▶ **INSTRUCTIONS TO FOLLOW**: Reproduce verbatim the stretch of the pizza recipe post below from "One large bag" through "the pizza dough.".

▶ **TEXT TO READ**:
Sunday, April 18, 2010

Snack Week: Easy Pizza

Kids everywhere love pizza. Front Yarders have recently enjoyed two different takes on the perennial favorite.

English Muffin Pizzas
- Sara (Ethan, FY)

Sara notes these were surprisingly easy, and the kids loved them!

Whole wheat English muffins (Sara bought 32 muffins and almost ran out)
One large bag of shredded mozzarella (optional: shredded Tofurella for those with dairy allergies)
One jar of Trader Joe's pizza sauce

Cut the muffins in half and then again (so they're half-moons). Spread with pizza sauce, and top with shredded cheese. Bake in the convection oven until cheese is bubbling.

Pizza Faces
- Annie (Alex, FY)

A slightly more ambitious effort, Annie offers this recipe from Molly Katzen's Pretend Soup cookbook. The recipe calls for making the pizza dough, and I've included a link to help you in that effort, but no one will judge you if you opt to buy fresh dough at the Cheeseboard or Trader Joe's.

1. Make the pizza dough.

2. Preheat the oven to 400°. Lightly oil a baking tray.

▶ **DATA ENTRIES**:
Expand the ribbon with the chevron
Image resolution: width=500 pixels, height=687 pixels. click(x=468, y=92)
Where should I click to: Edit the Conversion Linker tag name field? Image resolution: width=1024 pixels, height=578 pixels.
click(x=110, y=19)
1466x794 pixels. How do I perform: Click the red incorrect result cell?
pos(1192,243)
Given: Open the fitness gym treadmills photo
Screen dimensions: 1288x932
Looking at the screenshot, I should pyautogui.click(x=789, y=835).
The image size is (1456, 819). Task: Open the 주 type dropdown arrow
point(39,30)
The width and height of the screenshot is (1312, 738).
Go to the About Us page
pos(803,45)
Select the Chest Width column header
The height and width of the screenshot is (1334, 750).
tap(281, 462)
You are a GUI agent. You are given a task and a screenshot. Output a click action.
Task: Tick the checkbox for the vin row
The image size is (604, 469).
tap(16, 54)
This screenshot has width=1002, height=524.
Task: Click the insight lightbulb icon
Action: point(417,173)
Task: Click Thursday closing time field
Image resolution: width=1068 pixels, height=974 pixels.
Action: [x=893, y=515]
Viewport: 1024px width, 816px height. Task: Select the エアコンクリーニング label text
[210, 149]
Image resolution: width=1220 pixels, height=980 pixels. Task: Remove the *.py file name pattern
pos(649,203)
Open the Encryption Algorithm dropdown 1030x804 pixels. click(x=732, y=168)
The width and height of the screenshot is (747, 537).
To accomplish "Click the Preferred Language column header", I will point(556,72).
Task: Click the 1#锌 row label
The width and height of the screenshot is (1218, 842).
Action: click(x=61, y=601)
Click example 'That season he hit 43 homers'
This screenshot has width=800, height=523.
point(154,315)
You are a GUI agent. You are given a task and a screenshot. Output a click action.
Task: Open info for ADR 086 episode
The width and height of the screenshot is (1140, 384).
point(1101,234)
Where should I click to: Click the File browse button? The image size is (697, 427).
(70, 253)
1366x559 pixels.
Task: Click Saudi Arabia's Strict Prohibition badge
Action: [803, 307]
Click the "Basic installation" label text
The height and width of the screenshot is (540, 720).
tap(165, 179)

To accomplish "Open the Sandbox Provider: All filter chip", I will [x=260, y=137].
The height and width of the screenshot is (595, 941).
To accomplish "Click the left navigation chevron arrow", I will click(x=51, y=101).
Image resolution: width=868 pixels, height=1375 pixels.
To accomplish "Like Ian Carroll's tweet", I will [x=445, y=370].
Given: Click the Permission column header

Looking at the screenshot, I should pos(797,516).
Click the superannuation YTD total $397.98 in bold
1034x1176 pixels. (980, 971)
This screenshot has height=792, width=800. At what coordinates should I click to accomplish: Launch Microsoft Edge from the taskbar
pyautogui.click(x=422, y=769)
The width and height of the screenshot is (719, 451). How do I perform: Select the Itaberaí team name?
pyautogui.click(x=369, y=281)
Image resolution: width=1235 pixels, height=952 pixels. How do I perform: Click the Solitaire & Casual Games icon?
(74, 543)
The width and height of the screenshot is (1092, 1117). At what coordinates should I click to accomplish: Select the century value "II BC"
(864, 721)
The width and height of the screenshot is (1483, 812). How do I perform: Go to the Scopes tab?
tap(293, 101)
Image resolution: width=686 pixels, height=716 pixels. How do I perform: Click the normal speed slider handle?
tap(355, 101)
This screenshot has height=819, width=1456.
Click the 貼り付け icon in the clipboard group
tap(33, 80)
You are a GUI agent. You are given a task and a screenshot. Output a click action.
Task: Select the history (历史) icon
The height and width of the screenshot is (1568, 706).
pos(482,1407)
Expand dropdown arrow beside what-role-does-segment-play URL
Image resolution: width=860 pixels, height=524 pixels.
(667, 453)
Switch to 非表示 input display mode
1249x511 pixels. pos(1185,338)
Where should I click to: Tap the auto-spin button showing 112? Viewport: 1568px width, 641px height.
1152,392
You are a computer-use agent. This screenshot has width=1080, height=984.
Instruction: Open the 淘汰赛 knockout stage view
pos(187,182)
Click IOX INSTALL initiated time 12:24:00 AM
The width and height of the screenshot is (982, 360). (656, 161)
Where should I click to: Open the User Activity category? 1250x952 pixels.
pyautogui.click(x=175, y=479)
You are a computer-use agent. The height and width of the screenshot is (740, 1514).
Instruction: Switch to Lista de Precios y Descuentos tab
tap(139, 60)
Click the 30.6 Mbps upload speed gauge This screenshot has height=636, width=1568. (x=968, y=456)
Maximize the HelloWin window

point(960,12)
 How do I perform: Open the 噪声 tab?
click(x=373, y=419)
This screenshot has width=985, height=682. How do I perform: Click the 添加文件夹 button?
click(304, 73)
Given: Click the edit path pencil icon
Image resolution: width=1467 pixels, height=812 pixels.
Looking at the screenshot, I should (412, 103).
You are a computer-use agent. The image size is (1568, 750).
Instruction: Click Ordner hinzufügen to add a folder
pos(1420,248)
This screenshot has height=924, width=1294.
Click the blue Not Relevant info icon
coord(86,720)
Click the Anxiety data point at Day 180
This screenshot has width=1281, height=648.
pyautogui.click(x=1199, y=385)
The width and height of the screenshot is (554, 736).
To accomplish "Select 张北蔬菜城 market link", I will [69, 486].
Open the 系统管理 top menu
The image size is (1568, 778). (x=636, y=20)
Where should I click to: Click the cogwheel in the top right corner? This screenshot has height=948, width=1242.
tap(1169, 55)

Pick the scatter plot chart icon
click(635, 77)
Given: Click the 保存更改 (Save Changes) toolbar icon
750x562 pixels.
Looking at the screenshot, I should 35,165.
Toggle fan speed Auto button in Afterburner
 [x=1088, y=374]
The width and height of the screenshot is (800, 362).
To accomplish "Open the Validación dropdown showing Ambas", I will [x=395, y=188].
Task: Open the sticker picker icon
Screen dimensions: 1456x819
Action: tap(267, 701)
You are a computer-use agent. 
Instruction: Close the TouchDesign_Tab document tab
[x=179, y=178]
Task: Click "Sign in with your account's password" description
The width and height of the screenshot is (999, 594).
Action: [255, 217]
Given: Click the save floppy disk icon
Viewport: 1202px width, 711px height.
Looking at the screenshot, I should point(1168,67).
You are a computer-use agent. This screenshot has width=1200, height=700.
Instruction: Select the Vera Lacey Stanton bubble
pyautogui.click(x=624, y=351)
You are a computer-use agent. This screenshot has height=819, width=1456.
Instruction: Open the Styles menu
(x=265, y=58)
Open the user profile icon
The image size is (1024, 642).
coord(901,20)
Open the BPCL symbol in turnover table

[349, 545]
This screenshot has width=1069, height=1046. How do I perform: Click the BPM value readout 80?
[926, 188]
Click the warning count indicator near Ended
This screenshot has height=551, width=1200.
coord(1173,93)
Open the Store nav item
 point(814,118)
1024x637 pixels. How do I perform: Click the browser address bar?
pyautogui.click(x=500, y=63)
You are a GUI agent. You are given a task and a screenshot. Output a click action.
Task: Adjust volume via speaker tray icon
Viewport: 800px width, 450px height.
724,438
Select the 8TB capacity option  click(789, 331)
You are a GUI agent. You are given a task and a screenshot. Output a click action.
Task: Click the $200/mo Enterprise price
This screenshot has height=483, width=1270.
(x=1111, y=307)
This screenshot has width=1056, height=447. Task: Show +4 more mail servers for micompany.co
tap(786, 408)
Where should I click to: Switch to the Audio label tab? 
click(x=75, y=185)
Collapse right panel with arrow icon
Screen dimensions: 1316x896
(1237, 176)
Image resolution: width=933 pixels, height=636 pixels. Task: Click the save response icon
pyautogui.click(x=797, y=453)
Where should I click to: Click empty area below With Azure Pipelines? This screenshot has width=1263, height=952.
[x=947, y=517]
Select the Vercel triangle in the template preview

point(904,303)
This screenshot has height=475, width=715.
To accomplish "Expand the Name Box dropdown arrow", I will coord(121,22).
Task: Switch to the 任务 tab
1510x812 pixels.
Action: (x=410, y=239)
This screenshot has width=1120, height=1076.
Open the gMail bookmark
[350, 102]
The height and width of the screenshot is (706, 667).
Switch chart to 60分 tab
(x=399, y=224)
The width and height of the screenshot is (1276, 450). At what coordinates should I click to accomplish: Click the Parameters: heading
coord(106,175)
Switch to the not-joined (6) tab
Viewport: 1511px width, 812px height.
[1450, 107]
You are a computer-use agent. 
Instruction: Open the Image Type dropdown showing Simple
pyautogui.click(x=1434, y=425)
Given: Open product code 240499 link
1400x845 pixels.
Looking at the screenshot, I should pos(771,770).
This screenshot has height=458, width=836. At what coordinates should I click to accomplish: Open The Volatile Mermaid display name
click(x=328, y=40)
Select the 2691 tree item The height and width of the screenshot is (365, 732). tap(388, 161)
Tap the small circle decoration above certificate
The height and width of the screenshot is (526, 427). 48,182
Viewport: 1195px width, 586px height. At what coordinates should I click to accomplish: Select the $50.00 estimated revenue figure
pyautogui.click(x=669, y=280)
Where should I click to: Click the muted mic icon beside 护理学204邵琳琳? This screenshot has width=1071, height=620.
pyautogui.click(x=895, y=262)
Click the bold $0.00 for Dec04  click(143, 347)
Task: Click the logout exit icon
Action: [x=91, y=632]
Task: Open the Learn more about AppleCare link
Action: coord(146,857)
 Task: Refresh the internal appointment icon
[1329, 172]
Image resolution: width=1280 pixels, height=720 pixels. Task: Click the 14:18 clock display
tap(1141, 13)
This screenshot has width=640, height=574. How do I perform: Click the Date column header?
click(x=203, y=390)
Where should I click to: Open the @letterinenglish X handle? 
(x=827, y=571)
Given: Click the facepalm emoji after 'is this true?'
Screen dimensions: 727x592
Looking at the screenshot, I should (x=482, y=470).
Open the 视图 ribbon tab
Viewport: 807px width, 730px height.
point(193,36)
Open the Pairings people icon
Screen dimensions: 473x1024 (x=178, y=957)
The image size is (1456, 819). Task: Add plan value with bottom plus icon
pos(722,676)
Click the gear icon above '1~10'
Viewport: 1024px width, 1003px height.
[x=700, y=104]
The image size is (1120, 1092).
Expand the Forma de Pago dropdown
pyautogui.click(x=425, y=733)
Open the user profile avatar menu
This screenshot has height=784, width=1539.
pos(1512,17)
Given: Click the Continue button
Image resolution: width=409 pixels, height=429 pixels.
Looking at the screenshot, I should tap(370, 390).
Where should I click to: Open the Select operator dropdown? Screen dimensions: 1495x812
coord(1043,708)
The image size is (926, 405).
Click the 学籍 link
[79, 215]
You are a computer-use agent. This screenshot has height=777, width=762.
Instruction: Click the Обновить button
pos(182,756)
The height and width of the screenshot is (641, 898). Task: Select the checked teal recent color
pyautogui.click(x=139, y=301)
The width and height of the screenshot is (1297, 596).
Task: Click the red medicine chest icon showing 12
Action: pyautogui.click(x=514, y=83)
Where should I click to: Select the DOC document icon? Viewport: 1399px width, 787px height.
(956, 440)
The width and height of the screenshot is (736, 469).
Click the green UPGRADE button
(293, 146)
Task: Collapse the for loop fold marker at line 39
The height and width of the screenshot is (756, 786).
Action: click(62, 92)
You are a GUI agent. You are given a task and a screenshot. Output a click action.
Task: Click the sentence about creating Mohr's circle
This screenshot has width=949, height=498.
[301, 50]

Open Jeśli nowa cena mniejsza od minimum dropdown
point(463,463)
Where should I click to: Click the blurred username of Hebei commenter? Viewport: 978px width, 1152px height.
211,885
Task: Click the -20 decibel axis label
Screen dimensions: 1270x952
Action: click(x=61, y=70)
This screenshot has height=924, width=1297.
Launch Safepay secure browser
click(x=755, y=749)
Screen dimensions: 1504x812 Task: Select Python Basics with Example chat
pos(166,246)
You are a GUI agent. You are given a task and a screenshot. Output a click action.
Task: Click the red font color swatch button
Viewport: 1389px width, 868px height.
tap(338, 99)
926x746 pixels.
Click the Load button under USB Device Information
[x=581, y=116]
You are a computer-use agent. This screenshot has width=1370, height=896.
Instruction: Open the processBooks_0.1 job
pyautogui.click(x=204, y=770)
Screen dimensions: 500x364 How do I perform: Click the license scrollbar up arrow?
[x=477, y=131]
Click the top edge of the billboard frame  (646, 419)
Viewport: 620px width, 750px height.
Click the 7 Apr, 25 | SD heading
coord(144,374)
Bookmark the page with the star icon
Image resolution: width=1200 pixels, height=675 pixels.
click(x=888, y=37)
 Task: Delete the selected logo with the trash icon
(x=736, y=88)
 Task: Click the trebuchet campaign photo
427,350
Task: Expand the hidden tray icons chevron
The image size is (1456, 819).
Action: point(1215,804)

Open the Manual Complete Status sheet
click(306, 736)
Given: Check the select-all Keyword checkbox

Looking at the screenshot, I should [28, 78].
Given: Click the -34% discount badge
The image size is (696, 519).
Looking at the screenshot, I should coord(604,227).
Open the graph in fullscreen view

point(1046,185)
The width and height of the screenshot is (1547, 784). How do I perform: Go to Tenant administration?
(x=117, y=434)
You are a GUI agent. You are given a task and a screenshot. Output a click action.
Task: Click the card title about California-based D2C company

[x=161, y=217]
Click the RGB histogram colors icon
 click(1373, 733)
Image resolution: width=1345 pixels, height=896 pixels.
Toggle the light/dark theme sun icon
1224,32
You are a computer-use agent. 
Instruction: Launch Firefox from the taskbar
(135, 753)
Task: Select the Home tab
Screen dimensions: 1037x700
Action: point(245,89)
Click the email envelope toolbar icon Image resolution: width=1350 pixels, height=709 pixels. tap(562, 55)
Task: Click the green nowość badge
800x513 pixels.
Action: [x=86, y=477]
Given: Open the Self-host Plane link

▶ **COMPLETE ANSWER**:
One large bag of shredded mozzarella (optional: shredded Tofurella for those with dairy allergies)
One jar of Trader Joe's pizza sauce

Cut the muffins in half and then again (so they're half-moons). Spread with pizza sauce, and top with shredded cheese. Bake in the convection oven until cheese is bubbling.

Pizza Faces
- Annie (Alex, FY)

A slightly more ambitious effort, Annie offers this recipe from Molly Katzen's Pretend Soup cookbook. The recipe calls for making the pizza dough, and I've included a link to help you in that effort, but no one will judge you if you opt to buy fresh dough at the Cheeseboard or Trader Joe's.

1. Make the pizza dough.